Hereupon Clennam said that he was sure they would still receive her kindly, if she should ever desire to return.

“Never!” said the girl passionately. “I shall never do that. Nobody knows that better than Miss Wade, though she taunts me because she has made me her dependent. And I know I am so; and I know she is overjoyed when she can bring it to my mind.”

“A good pretence!” said Miss Wade, with no less anger, haughtiness, and bitterness; “but too threadbare to cover what I plainly see in this. My poverty will not bear competition with their money. Better go back at once, better go back at once, and have done with it!”

Arthur Clennam looked at them, standing a little distance asunder in the dull confined room, each proudly cherishing her own anger; each, with a fixed determination, torturing her own breast, and torturing the other’s. He said a word or two of leave-taking; but Miss Wade barely inclined her head, and Harriet, with the assumed humiliation of an abject dependent and serf (but not without defiance for all that), made as if she were too low to notice or to be noticed.
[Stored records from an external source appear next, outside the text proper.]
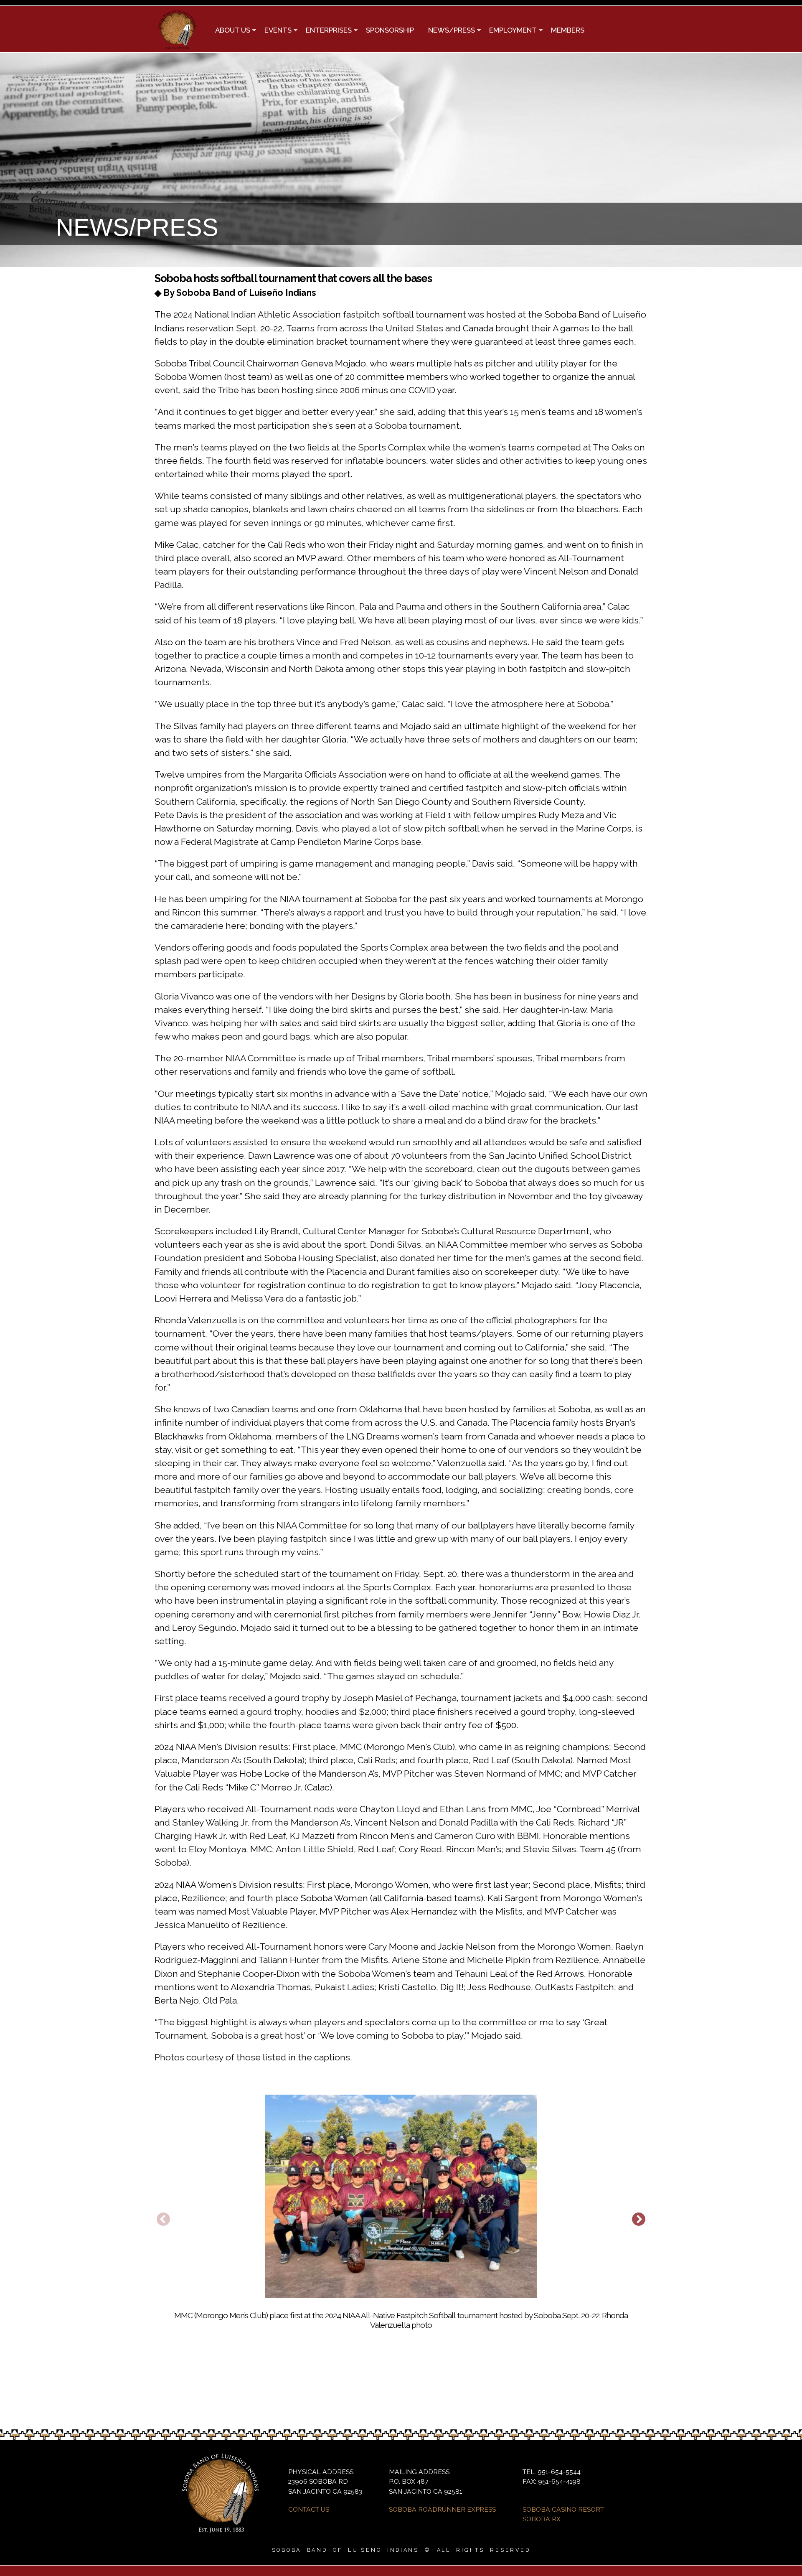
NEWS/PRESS (448, 31)
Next (638, 2220)
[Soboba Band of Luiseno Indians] (177, 46)
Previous (163, 2220)
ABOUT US (229, 31)
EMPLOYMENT (509, 31)
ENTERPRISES (325, 31)
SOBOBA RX (542, 2519)
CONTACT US (308, 2509)
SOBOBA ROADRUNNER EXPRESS (442, 2509)
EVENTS (274, 31)
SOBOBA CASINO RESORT (563, 2509)
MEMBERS (567, 30)
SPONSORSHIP (390, 30)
He came down the dark winding stairs into the yard with an increased sense upon him of the gloom of the wall that was dead, and of the shrubs that were dead, and of the fountain that was dry, and of the statue that was gone. Pondering much on what he had seen and heard in that house, as well as on the failure of all his efforts to trace the suspicious character who was lost, he returned to London and to England by the packet that had taken him over. On the way he unfolded the sheets of paper, and read in them what is reproduced in the next chapter.

XXI The History of a Self-Tormentor

I have the misfortune of not being a fool. From a very early age I have detected what those about me thought they hid from me. If I could have been habitually imposed upon, instead of habitually discerning the truth, I might have lived as smoothly as most fools do.

My childhood was passed with a grandmother; that is to say, with a lady who represented that relative to me, and who took that title on herself. She had no claim to it, but I⁠—being to that extent a little fool⁠—had no suspicion of her. She had some children of her own family in her house, and some children of other people. All girls; ten in number, including me. We all lived together and were educated together.